Okay. And then, how about for atopic derm? What will we see in the second half of this year in terms of any type of efficacy signal?

So in the atopic derm study, it's obviously a 48-patient study that would go from -- for eight weeks. Here, we want to see that we can pick up a reduction of the target bacteria. That's where, you know, we want see a robust signal. And we're also looking for, at least trends or any indication that there's improvement in clinical outcomes, such as the EASI or SCORAD scores, right?

So we're not necessarily expecting here a statistical significant robust signal, but we're looking for some separation as we've seen, you know, in earlier studies as well with other compounds that went after Staph, or other.
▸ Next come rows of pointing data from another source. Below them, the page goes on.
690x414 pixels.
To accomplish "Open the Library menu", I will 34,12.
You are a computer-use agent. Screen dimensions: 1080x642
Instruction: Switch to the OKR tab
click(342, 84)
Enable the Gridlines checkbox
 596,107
Okay. All right. Thank you.

Pleasure.

Thank you. (Operator Instructions) Michael Higgins, Ladenburg Thalmann.

Thanks again, operator. Thanks, Jonathan, for the follow-up. You discussed the out-licensing of some rights in Japan. Just wanted to take a bigger broader look, I guess, across the portfolio. Are you looking to out-license [any/all] assets in Europe, others in Japan, et cetera? Just trying to get a sense for your BD efforts and the timing for such things?

So great question. I think we're actively -- being a platform player, we're actively thinking about potential partnerships. I think some programs we'd like to partner and some programs we'd like to keep [internal]. That was also to the discussion, the point, I think, Joe brought up earlier. So for example, IBD would be a program to partner, not necessarily right now, but we all are aware of the cost and complexities of the later clinical studies.
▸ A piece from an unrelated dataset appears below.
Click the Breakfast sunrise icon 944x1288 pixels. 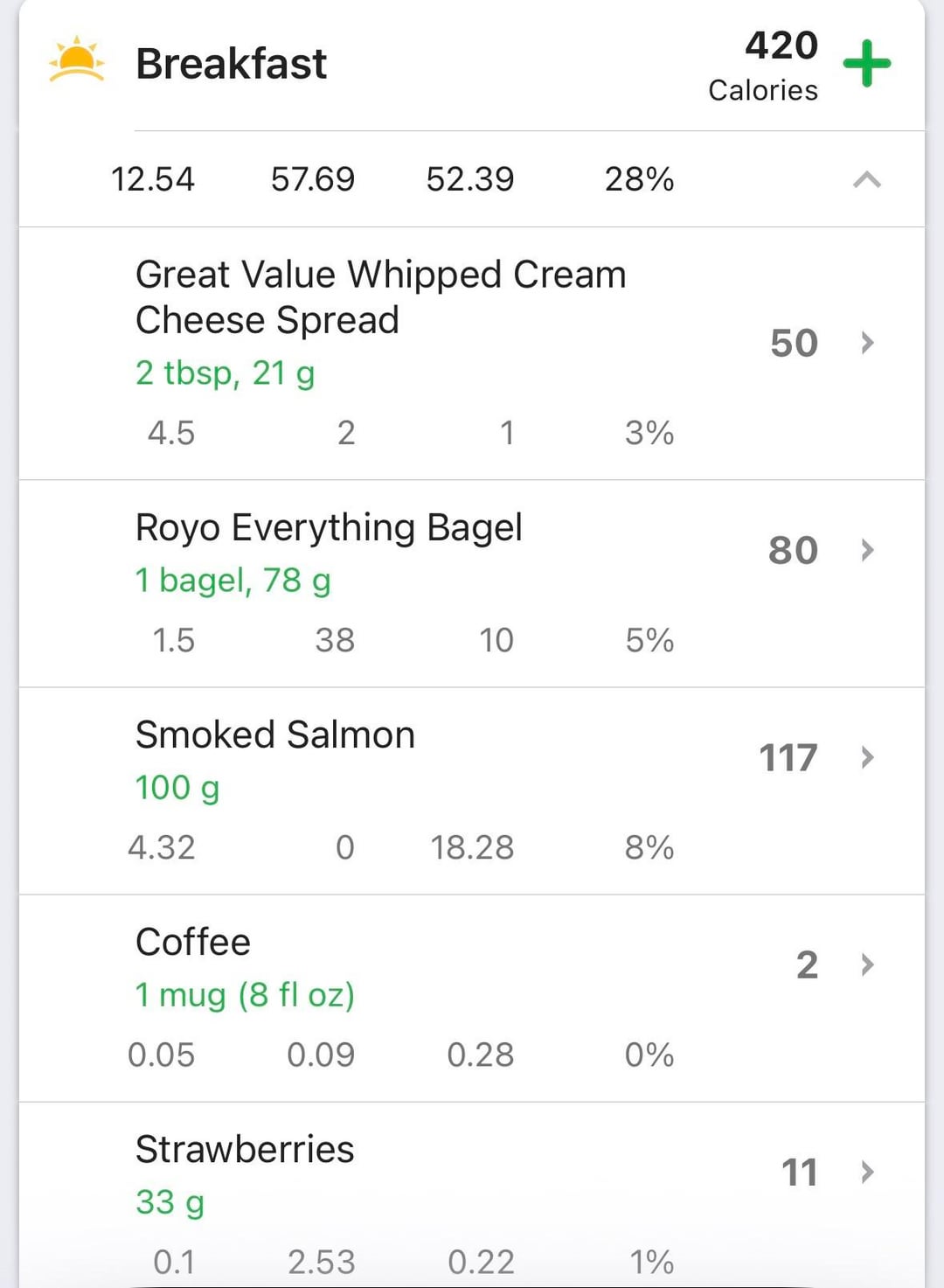click(x=77, y=60)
So that's a program that I think we'll be actively looking for potential partnership. CF is something we want to keep internal. It's, you know, it's an orphan designation. I think we're getting a lot of support and advice from the CF Foundation.

And there's ways that we can go and make more progress so we'd like to keep it ourselves. And atopic derm is a program which is somewhere in the middle, right? I think we're quite excited to find a partner in Japan and that still gives us the rights in the rest of the world. We get their input, we get external validation. So that made sense. So I think it's every program, you know, per the market side and the amount of investment and risk that is needed on our side, right?

Like colorectal cancer is an interesting program that could generate, you know, partnerships early on, as we can expand it to multiple different types of cancer. There's really room to grow even if we partner, you know, one specific bacteria and one specific tumor.

That really makes sense. Thanks. And then last one, your cash guidance through 2023. Is this with or without any programs besides 004 and 005?

So I think the guidance assumes that we don't -- I mean, we're not going into 2023, right, we're not going to go full steam on all three programs simultaneously, but it does support the pipeline as [is].

Appreciate it. Thanks, guys.

You bet.

Thank you. Ladies and gentlemen, this concludes our question-and-answer session. I'll turn the floor back to Jonathan for any final comments.

So I wanted to thank all of you again for joining us this morning. We look forward to providing you future updates on our CF and atopic derm clinical program throughout 2022. Have a wonderful day, and please reach out to us if you have any questions. Thank you.

Thank you. This concludes today's conference. You may disconnect your lines at this time. Thank you for your participation.